A Few Good Quotes

"There is something so settled and stodgy about turning a great romance into next of kin on an emergency room form, and something so soothing and special, too." ~ Anna Quindlen

"Courage doesn't always roar. Sometimes courage is the quiet voice at the end of the day saying, 'I will try again tomorrow.'" ~Mary Anne Radmacher

Sunday, January 15, 2012

The Great Meltdown of 2012

I suppose it's a little early to declare what happened last night as "The Great Meltdown of 2012" because it's only January - I suppose much worse is probably coming in the 11 months that remain. But let me tell you, there was lots and lots of crying last night.

It all started when I was trying to put Ruthie down. She was fighting sleep and wouldn't be soothed, so I "gave in" and gave her the pacify. I really battle with the pacifier concept On the one hand, it's so nice that it comforts here. But on the other hand, I feel like sometimes we give it to her just to make our lives easier - but then, is that a bad thing? Anyway, back to the point. I was discouraged last night that I couldn't sooth her and that I had to give her a pacifier. In the meantime, I began to sense what felt like my third, count it, THIRD plugged duct in a week and a half. So by the time I got done with Ruthie and walked into our family room, I had worked myself into an emotional frenzy. As soon as I saw Ian, I burst into tears.

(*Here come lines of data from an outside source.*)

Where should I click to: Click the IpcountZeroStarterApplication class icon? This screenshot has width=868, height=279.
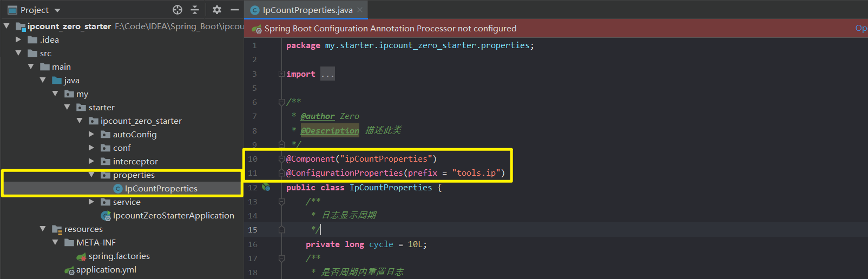[106, 216]
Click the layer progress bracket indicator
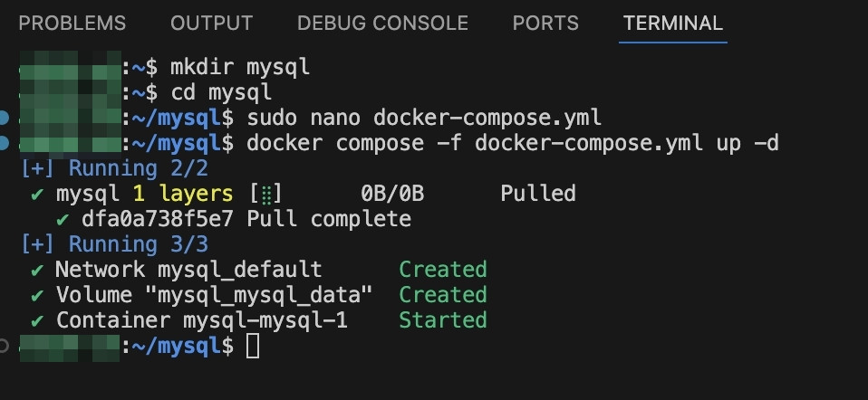Image resolution: width=868 pixels, height=400 pixels. 265,194
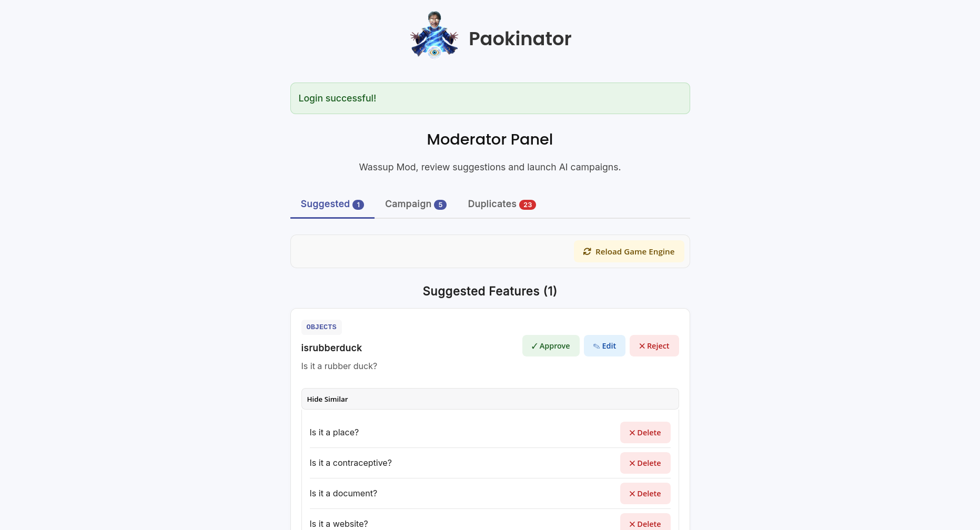Click the delete X icon beside "Is it a document?"
Viewport: 980px width, 530px height.
[x=632, y=493]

And I would say I stayed in those tears for about twenty minutes. Of course, Ian was trying to comfort me and figure out what he could say to make me feel better. After we'd been talking for a while, he asked me to name three things I was worried about, and then two things I was very excited about. Questions like that are always good because they force me to vocalize what I'm feeling and why I'm crying.

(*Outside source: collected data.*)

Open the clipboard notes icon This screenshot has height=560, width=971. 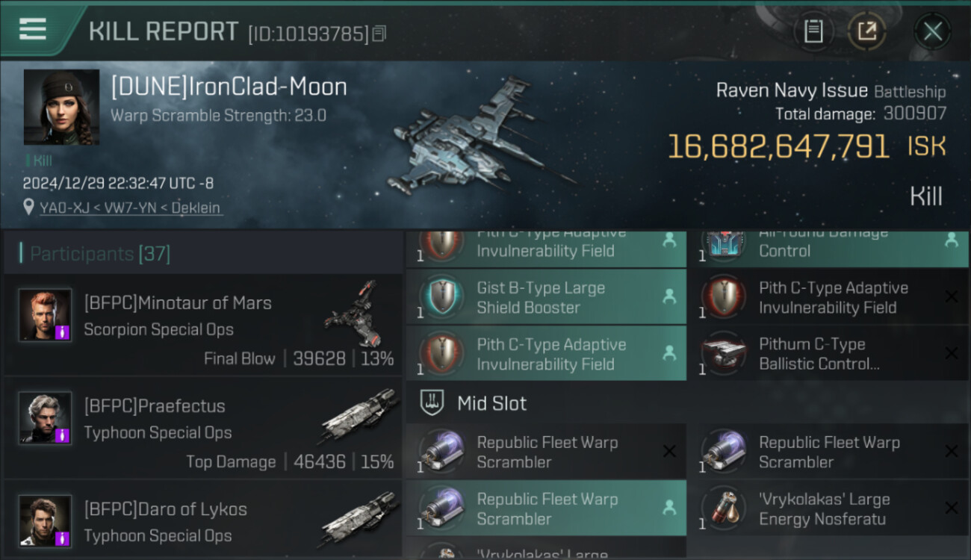tap(813, 31)
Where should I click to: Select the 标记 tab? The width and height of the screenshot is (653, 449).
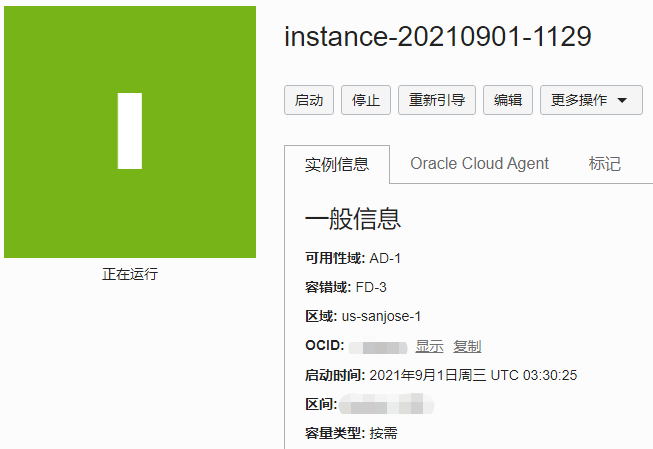[605, 164]
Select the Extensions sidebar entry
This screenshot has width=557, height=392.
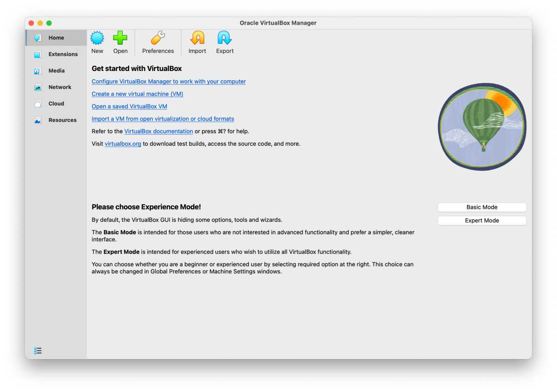click(63, 54)
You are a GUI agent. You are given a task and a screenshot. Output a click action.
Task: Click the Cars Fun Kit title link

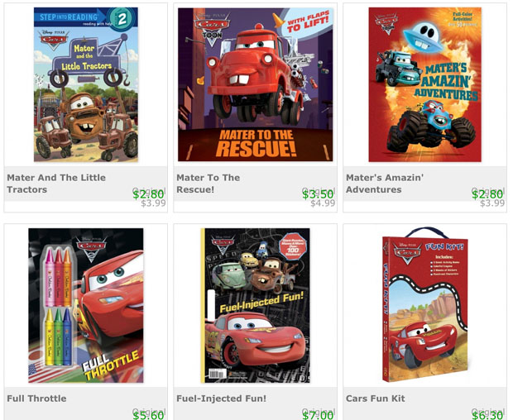click(x=376, y=399)
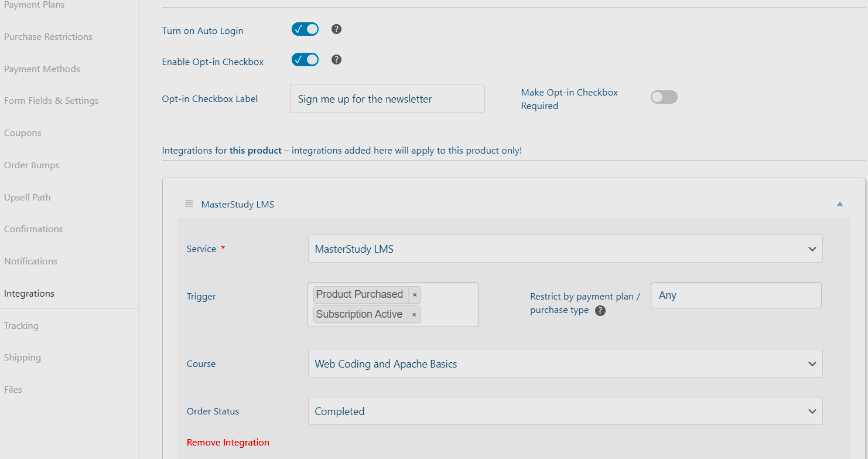This screenshot has width=868, height=459.
Task: Open the payment plan restriction selector showing Any
Action: point(736,295)
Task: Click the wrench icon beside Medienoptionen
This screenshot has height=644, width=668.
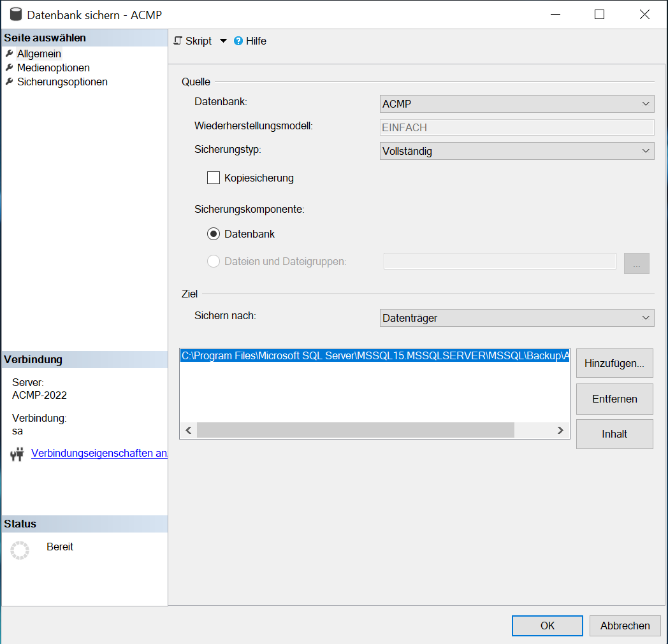Action: (9, 68)
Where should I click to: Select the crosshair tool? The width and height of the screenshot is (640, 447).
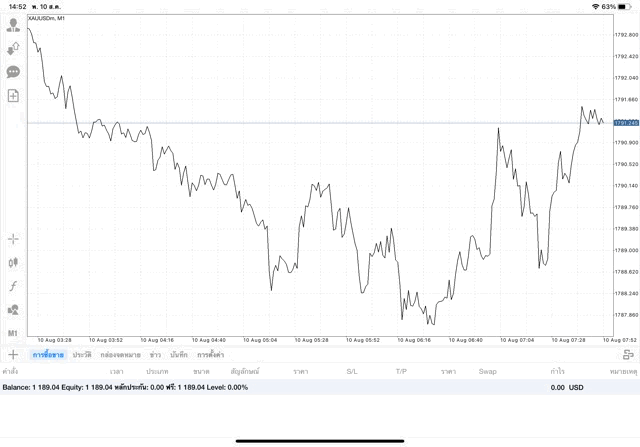13,239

I said I was worried about the pacifier and if we were doing the right thing by giving it to Ruthie. Heather, my sister in law, says that one of the hardest things about being a new parent is all the hundreds of decisions you are now making for this new little person. And it's so true. Should we swaddle her? Does she need to be changed? Should I feed her now? Do you think she's cold? Are we giving her the pacifier too much?

Which brings us back to the topic at hand.

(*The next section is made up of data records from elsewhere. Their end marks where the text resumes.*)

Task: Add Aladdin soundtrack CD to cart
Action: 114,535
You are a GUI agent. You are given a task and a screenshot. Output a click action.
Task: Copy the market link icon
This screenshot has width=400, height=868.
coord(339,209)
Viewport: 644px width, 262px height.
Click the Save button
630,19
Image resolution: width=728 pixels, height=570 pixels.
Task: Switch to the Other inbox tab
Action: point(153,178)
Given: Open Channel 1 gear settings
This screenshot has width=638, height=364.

So that was the first thing. Then, of course, I said I was worried about losing the weight. It's funny - you go out in public, like to church or Disneyland, and people ask you how old your baby is. Whatever answer you give, they then look you up and down, and you can just feel them assessing whether they think you look good or not for the time frame you gave. And normally, weight stuff doesn't bother me, but in this case, I have such few things that fit and I don't want to wear the same five things for three months. (It's tough to be so vain, I know.) Plus, as I wept to Ian last night, I like to eat and I'm hungry at lot of the time now, so I battle in my mind about wanting to eat and wanting to lose weight.

Okay, enough of that. The third thing I said I was worried about was my plugged ducts. It would seem I'm prone to plugged ducts and they are very painful and consuming. We had planned on going to Disneyland again today (we ended up being blocked out) and I didn't want to give that up to spend all day trying to clear the duct. And I don't want to spend the next year living in terror that one might be coming.

As I moaned all of this out to Ian, I also felt guilty. Sometimes I feel bad complaining because Ruthie is such a good baby, but the truth is, I have bad days too, even with an easy baby. I have so many hormones raging and even though she's good, I'm still under slept and it's still a HUGE transition becoming a parent. I should like I'm justifying, don't I?

But on to the bright side. In response to what I'm looking forward to, I said staying home with Ruthie. I am so excited and feel so blessed that we are able to make it work for me to stay home with this precious girl. I love taking care of her and am so honored that I get to do that with my time now.

I also said I was looking forward to my parents coming home. They've been on a cruise for about three weeks now and I miss them. There is something about becoming a mom myself that has made me want to spend more time with my own mom. I look forward to them coming home in a few days, so I can call her about my plugged duct or how Ruthie's fighting her nap or about the amazingly cute thing she did. My mom is a great audience for things like that - even though she has 13 grandchildren, she thinks each one is the most incredible. So you can see why I want to spend time with her. I hope some day Ruthie feels about me how I feel about my mom.

So that is the conclusion to the great meltdown. I love this blog; it's a good place for me to process and share and be real. And the real truth is, sometimes, I lay on the couch and blubber to my husband. Poor man; he probably thought that was ending with pregnancy. Boy, did he have another thing coming. We'll just have to see what other meltdowns lie ahead. Brace yourselves, people.